─── Supplied data
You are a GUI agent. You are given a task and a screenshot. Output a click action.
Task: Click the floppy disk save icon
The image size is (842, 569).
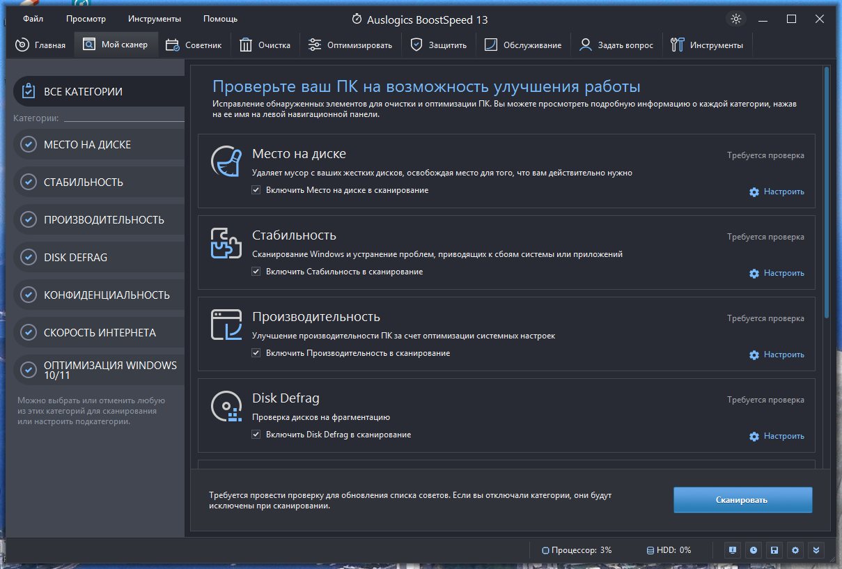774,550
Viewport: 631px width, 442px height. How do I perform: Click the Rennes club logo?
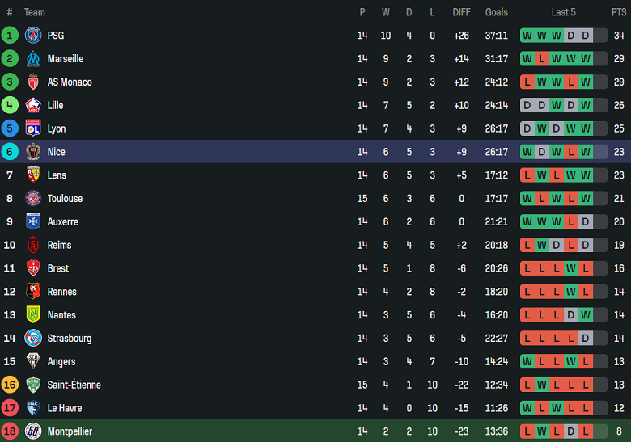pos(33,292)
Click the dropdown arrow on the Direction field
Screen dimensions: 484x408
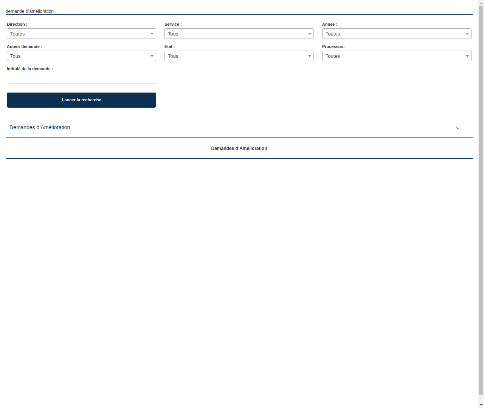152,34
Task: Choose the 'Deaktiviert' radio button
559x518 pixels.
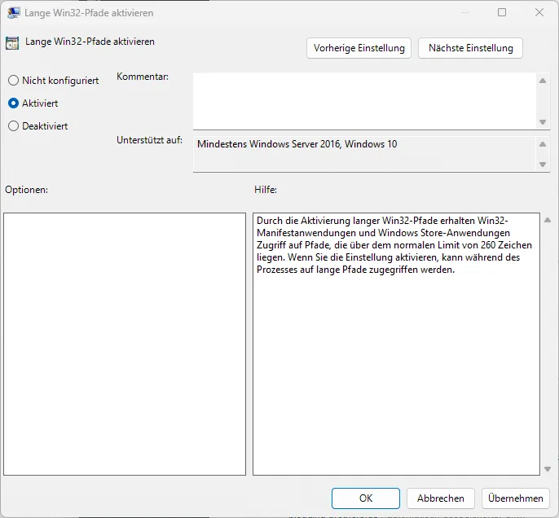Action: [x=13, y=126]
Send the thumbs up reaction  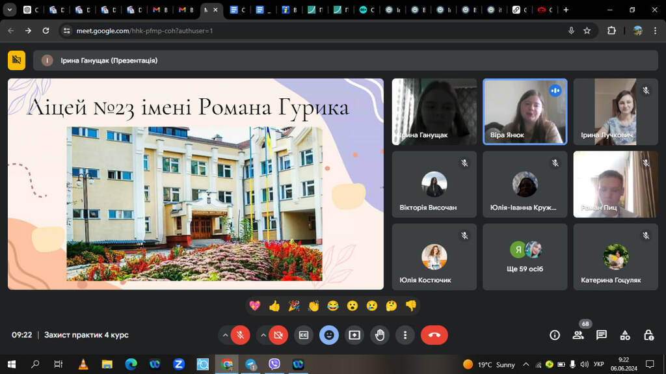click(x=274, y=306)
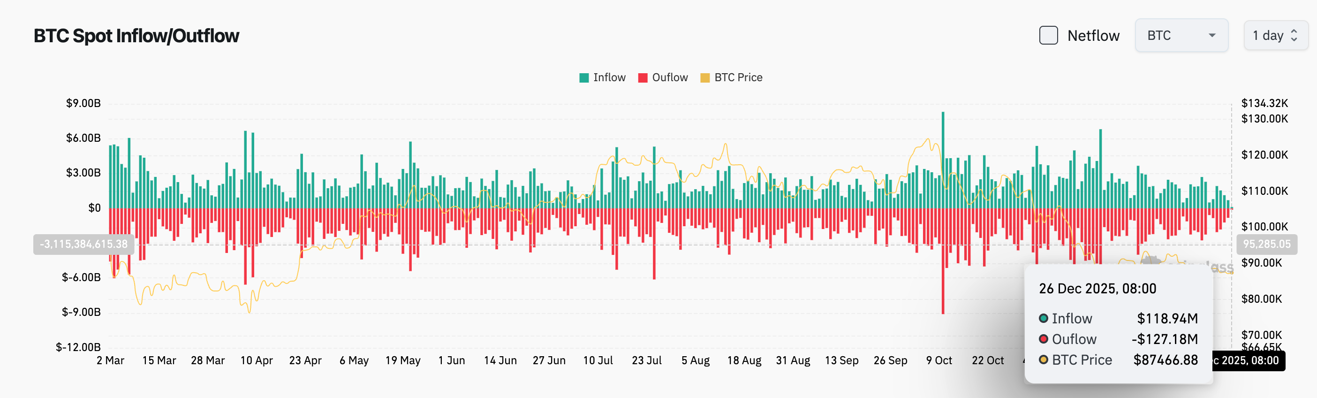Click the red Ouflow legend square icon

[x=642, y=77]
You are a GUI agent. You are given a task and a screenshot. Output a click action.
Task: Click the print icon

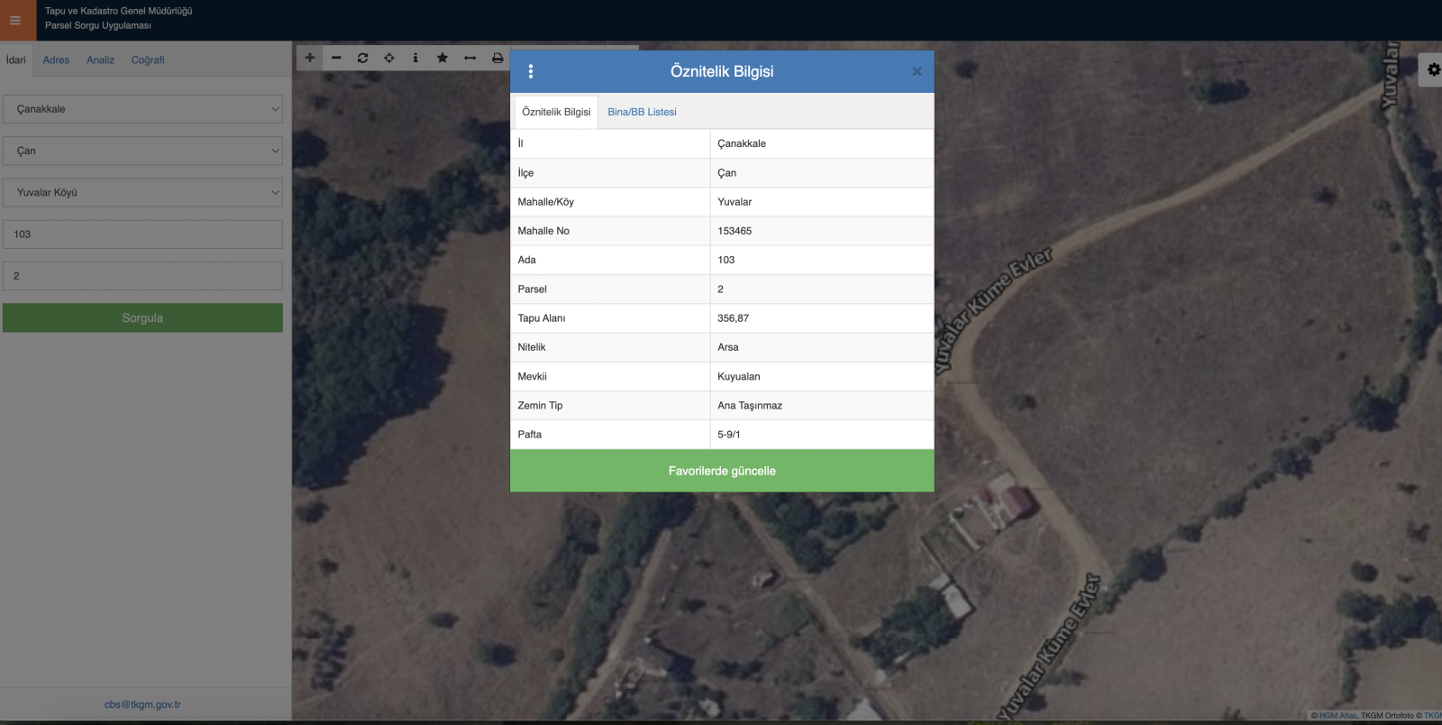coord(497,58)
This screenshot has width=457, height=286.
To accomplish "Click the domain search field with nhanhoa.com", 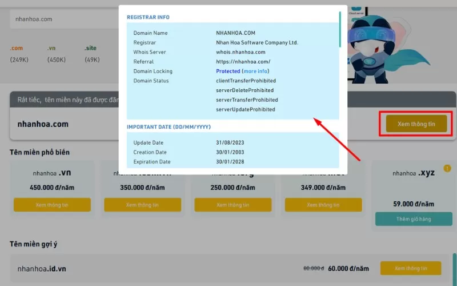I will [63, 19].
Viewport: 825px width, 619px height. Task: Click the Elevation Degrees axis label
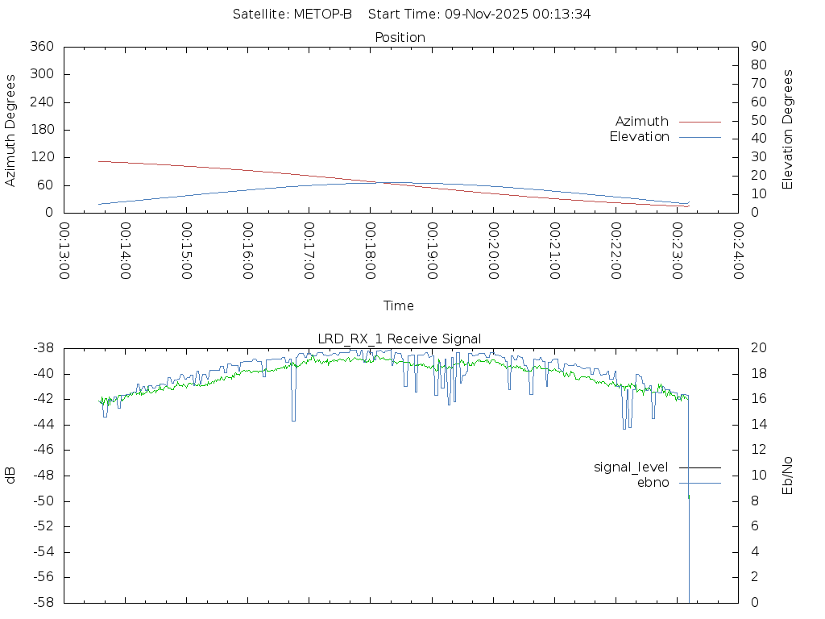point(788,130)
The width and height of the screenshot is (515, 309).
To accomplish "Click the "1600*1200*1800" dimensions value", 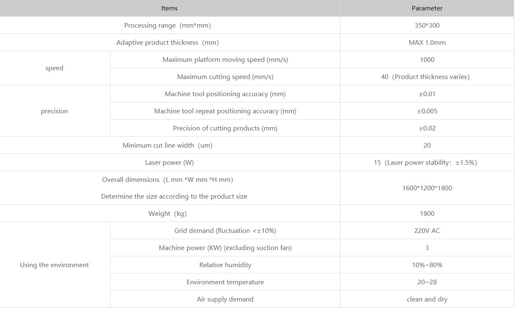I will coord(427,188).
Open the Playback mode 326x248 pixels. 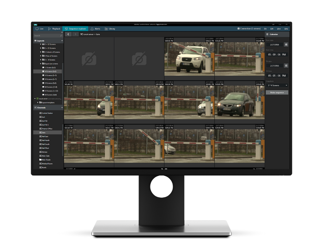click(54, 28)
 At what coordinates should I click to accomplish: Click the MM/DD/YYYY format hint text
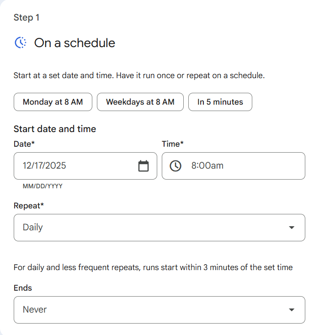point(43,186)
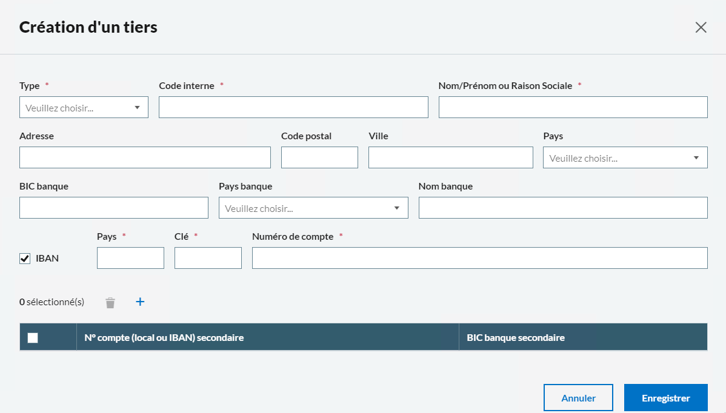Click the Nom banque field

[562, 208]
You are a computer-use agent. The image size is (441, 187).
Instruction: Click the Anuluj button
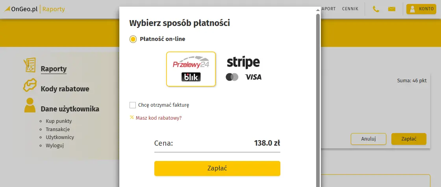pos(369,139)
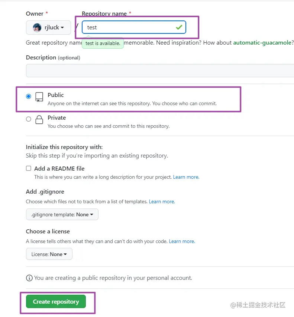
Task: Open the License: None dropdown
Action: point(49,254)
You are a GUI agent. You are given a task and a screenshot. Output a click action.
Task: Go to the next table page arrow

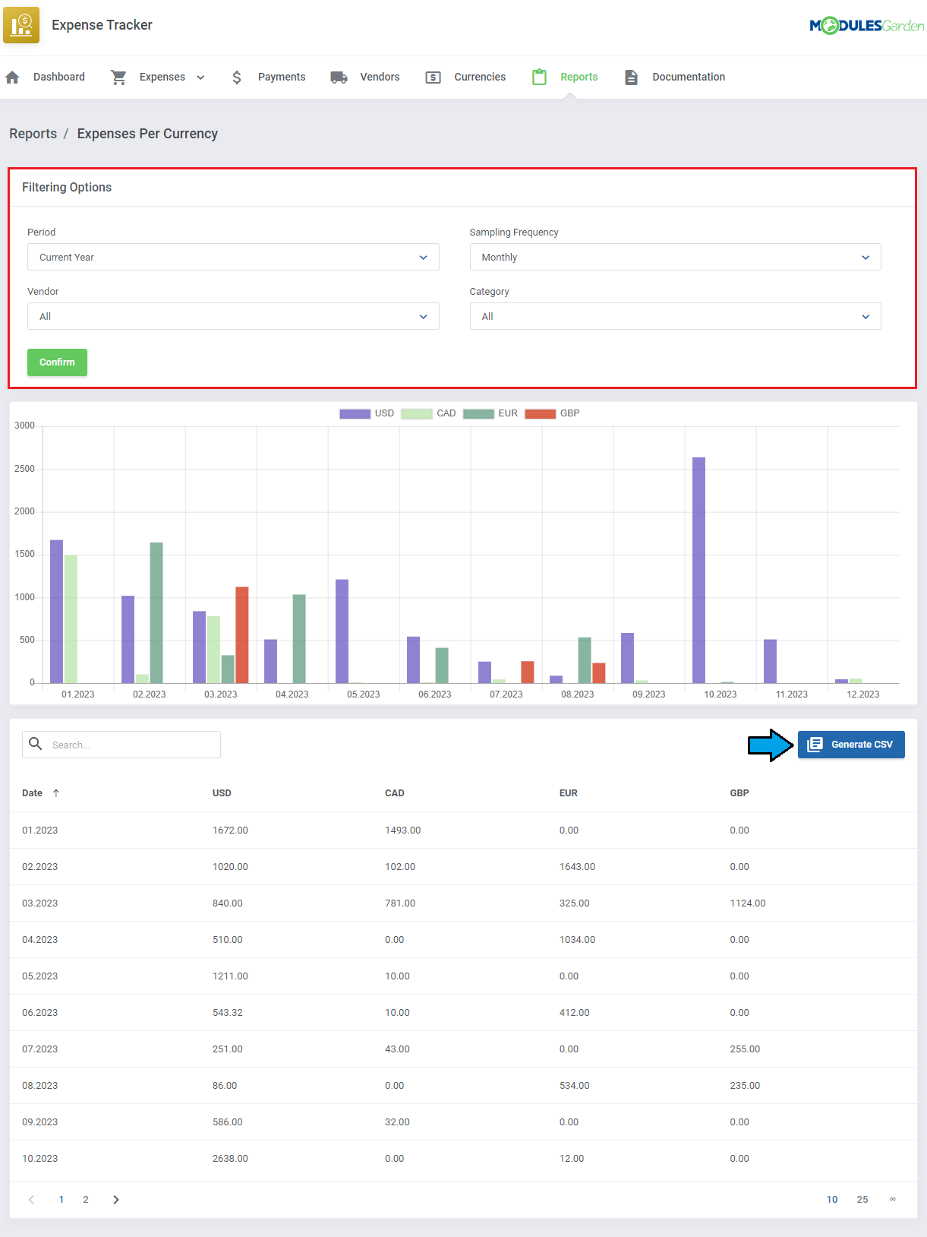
──────
Description of the task - From the records above, return each line where "arrow" occurs.

Task output -
Click the dropdown arrow on the Direction field
Task: Go to the next table page arrow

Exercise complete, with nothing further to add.